L'Iran promet de frapper des installations pétrolières liées aux Etats-Unis si ses infrastructures énergétiques sont attaquées
Le ministre iranien des Affaires étrangères, Abbas Araghchi, a prévenu samedi que toute attaque contre des infrastructures pétrolières et énergétiques de l'Iran entraînerait des représailles contre des installations régionales liées à des entreprises américaines.
Dans une interview accordée au média américain MS Now, M. Araghchi a réagi à la frappe américaine de vendredi sur l'île de Kharg, terminal pétrolier stratégique situé dans le sud de l'Iran, ainsi qu'à la menace du président Donald Trump de cibler les infrastructures pétrolières de l'île si le trafic maritime dans le détroit d'Ormuz venait à être perturbé.

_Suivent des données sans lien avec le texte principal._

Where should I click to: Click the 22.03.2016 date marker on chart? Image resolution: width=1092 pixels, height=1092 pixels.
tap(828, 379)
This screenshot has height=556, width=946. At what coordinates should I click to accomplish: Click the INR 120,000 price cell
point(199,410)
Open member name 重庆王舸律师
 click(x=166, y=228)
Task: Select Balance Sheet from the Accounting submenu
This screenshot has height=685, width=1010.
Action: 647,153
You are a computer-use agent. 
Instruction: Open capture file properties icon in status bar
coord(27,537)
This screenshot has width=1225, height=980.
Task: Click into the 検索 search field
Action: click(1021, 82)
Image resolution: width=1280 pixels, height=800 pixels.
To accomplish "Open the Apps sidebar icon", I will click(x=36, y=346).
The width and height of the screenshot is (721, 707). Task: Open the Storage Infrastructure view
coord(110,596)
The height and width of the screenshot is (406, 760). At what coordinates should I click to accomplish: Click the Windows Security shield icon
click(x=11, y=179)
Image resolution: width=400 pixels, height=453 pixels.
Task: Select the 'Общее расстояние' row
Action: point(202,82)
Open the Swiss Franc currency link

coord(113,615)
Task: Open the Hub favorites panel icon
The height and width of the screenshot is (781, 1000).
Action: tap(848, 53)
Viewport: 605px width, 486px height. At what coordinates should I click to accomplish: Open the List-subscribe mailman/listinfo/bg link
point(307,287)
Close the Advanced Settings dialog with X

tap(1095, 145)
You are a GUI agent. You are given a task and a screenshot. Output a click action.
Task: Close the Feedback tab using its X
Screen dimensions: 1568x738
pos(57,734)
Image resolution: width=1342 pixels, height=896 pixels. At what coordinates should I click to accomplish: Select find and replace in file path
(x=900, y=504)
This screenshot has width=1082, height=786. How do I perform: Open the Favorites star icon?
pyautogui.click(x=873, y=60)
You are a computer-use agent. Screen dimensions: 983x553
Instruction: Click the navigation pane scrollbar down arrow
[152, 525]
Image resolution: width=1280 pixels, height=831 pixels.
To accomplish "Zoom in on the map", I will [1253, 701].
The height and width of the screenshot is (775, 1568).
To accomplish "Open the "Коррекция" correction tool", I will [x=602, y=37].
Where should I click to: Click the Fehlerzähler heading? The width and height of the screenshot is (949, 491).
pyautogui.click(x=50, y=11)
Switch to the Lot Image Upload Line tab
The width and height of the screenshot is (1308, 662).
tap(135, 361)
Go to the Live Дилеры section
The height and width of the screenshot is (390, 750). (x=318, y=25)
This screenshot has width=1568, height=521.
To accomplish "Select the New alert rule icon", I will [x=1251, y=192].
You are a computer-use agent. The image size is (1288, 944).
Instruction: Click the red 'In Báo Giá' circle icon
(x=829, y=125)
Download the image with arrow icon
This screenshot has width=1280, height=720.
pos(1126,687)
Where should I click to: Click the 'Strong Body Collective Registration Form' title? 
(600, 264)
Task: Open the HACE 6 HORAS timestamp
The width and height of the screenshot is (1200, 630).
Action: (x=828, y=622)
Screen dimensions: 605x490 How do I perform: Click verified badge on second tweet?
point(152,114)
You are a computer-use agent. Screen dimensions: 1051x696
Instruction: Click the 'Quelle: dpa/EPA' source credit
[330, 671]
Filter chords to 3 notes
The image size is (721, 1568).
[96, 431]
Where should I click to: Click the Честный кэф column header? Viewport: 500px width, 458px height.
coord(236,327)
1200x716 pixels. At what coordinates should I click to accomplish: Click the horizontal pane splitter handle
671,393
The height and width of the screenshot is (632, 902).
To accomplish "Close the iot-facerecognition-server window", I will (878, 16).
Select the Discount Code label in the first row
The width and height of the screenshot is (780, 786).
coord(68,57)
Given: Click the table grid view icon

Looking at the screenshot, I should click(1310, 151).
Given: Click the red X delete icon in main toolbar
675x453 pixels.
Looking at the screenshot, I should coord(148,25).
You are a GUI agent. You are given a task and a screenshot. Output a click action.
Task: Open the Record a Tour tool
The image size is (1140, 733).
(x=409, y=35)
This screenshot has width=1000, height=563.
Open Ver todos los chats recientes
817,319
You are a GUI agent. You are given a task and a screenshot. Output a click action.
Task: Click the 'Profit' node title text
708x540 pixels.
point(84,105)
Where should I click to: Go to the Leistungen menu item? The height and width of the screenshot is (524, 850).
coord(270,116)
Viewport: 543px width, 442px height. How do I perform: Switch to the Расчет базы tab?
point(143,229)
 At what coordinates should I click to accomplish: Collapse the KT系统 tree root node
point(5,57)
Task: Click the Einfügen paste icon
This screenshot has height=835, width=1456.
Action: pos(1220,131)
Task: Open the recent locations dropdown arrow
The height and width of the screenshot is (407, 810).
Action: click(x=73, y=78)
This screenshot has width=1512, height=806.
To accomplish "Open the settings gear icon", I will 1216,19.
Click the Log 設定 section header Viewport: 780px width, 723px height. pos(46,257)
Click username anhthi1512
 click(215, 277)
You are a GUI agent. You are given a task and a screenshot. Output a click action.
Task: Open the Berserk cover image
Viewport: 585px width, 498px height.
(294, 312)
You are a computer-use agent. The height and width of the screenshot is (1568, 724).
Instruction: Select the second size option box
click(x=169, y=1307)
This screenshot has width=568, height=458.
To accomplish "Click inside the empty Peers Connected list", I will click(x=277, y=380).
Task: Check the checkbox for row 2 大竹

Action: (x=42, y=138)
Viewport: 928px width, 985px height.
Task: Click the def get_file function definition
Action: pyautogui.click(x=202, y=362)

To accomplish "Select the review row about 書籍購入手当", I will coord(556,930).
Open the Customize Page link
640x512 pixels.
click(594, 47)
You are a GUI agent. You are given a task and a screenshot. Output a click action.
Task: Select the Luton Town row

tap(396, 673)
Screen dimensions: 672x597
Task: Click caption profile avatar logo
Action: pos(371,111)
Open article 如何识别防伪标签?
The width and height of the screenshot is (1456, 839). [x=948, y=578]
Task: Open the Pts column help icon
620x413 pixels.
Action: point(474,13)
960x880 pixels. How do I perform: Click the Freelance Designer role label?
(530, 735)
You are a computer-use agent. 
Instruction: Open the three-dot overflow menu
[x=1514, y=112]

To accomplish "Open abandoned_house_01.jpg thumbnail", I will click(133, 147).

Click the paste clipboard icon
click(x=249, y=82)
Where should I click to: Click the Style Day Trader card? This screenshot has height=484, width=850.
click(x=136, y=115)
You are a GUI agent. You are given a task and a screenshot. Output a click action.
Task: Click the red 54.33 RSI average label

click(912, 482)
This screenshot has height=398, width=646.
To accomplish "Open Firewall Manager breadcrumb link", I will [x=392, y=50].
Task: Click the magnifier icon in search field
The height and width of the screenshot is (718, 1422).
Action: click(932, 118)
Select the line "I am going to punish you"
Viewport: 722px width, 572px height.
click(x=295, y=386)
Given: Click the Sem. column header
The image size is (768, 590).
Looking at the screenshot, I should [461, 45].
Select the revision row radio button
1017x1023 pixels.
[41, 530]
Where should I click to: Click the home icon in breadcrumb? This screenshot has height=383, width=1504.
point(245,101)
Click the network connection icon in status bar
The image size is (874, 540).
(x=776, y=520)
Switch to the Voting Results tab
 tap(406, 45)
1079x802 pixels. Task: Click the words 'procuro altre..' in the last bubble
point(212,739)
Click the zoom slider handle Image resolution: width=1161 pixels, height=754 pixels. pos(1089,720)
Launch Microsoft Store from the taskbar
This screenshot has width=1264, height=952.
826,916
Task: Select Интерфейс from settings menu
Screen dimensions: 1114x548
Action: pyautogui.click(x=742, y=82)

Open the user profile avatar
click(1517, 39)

"Nos forces armées ont déjà déclaré qu'elles riposteront si nos infrastructures pétrolières et énergétiques sont attaquées. Elles frapperont toute installation énergétique de la région appartenant entièrement ou partiellement à une entreprise américaine", a déclaré M. Araghchi.
Il a également affirmé que les frappes américaines de vendredi provenaient de deux endroits aux Emirats arabes unis, à Ras Al-Khaimah et dans une zone près de Dubaï, prévenant qu'utiliser des régions densément peuplées pour lancer des attaques contre l'Iran est extrêmement dangereux.
"Nous riposterions certainement, mais nous essaierions d'éviter de frapper des zones peuplées", a-t-il ajouté.
Faisant écho à cet avertissement, le quartier général central iranien Khatam al-Anbiya, principal commandement militaire du pays, a déclaré que toute attaque contre les infrastructures pétrolières, économiques ou énergétiques de l'Iran entraînerait des frappes immédiates contre les installations régionales liées à des entreprises américaines. "Toutes les infrastructures pétrolières, économiques et énergétiques liées aux intérêts américains seront détruites et réduites en cendres", a déclaré le porte-parole Ebrahim Zolfaghari à l'agence de presse officielle IRNA.
M. Araghchi a déclaré que le détroit d'Ormuz reste ouvert à la navigation, à l'exception des navires appartenant aux ennemis de l'Iran et à leurs alliés. Si certains navires évitent cette voie navigable pour des raisons de sécurité, de nombreux pétroliers continuent de la traverser.